When Knowles emerged from the woods, he headed back to Boston. There, to lend credibility to his account of successfully living on his own in the wild, he was examined by a doctor and photographed at a gymnasium at Harvard University. There, he was declared to have passed his endurance test in perfect health.



The Columbia Pacific Historical Society in Ilwaco, Washington, has mounted an exhibit of the art of Joe Knowles.


Knowles, a skilled artist and relentless self-promoter moved to Seaview, Washington, after a notorious scandal on the East Coast.


He's been called one of early start of reality performance. Before looking at his art, it's worth exploring the chapter in his life that led him to pull up stakes back East and move to an isolated village on Washington's Long Beach Peninsula.


Here's the story. I'll post photos of some of his art later today.
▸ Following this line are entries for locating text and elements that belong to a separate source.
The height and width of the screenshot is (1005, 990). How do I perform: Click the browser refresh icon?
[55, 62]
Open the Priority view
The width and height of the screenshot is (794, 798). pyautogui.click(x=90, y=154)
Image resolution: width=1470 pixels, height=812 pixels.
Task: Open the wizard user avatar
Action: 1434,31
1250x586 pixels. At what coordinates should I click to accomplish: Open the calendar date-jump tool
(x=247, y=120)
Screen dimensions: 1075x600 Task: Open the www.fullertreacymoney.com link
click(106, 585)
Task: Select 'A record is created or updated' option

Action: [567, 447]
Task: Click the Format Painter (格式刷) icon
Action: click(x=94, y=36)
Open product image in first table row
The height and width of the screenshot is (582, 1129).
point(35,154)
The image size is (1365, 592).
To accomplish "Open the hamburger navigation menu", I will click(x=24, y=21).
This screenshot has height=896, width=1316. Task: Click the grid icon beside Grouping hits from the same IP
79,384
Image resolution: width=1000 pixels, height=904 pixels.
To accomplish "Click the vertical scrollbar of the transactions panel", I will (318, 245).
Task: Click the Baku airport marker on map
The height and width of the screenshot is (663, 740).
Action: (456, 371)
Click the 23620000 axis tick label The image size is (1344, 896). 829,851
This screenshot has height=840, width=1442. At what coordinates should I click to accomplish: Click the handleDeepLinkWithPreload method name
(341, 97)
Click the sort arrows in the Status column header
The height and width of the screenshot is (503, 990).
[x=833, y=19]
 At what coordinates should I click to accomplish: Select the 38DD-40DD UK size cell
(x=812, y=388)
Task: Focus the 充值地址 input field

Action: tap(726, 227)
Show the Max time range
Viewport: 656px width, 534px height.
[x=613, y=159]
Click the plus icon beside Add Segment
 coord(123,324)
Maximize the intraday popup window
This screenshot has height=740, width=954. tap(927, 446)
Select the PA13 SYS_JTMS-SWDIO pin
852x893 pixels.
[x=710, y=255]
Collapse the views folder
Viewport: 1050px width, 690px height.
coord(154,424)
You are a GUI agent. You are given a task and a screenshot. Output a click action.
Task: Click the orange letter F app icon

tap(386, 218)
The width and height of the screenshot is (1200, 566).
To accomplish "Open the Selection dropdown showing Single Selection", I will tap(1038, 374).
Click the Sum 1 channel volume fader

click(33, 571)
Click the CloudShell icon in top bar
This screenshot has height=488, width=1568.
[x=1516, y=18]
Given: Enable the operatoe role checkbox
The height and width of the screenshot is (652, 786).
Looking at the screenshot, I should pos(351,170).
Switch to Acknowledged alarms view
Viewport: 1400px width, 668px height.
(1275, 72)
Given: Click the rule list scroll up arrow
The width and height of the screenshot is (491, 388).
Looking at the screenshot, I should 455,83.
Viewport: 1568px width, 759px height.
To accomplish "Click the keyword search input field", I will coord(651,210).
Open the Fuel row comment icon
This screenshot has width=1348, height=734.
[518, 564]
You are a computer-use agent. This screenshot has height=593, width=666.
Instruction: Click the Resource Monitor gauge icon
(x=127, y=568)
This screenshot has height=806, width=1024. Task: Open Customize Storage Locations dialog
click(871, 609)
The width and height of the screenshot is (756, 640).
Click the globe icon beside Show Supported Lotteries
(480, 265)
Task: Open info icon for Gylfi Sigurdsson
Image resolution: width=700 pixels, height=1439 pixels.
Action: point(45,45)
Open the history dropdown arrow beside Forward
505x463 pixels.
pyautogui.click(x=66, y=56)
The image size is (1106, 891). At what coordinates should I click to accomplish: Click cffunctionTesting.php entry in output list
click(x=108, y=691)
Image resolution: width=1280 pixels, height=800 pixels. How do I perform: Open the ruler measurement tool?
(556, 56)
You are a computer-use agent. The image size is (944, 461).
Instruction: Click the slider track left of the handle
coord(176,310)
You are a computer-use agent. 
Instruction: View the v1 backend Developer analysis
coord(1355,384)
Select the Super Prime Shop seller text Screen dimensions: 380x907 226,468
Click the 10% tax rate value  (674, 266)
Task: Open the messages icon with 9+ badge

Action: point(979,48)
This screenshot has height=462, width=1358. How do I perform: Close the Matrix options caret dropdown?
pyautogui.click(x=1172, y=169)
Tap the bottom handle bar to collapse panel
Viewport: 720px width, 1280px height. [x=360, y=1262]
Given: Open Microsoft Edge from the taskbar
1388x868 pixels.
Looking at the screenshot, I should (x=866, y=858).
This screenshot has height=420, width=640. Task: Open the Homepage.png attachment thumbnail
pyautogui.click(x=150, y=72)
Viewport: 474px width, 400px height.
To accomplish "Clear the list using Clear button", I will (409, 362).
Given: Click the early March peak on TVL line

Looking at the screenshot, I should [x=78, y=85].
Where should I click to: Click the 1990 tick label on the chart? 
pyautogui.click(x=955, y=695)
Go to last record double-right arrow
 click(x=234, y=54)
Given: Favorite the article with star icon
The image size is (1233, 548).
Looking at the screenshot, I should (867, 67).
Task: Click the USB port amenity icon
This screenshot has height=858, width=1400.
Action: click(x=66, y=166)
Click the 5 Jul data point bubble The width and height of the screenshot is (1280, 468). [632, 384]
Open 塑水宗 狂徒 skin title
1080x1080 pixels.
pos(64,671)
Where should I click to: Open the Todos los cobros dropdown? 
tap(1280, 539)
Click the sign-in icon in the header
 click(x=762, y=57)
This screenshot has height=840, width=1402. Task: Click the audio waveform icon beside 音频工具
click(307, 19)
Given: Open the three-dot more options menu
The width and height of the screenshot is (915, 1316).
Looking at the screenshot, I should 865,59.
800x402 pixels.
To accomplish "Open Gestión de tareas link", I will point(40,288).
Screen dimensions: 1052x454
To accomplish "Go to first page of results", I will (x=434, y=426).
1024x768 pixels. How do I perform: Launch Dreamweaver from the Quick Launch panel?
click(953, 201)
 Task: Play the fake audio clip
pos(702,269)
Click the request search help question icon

[In 1913], Joe Knowles stripped down to his jockstrap, said goodbye to civilization, and marched off into the woods to prove his survival skills. He was the reality star of his day. For eight weeks, rapt readers followed his adventures in the Boston Post. He returned home to a hero’s welcome. That’s when things got interesting.


The expedition began on a drizzly August morning, in a sort of no-man’s land outside tiny Eustis, Maine. The spot was some 30 miles removed from the nearest rail line, just north of Rangeley Lake, and east of the Quebec border. Knowles showed up at his starting point, the head of the Spencer Trail, wearing a brown suit and a necktie. A gaggle of reporters and hunting guides circled him.


Knowles stripped to his jockstrap. Someone handed him a smoke, cracking, “Here’s your last cigarette.” Knowles savored a few meditative drags. Then he tossed the butt on the ground, cried, “See you later, boys!,” and set off over a small hill named Bear Mountain, moving toward Spencer Lake, 3 or 4 miles away. As soon as he lost sight of his public, he lofted the jockstrap into the brush—so that he could enjoy, as he would later put it in one of his birch-bark dispatches, “the full freedom of the life I was to lead.”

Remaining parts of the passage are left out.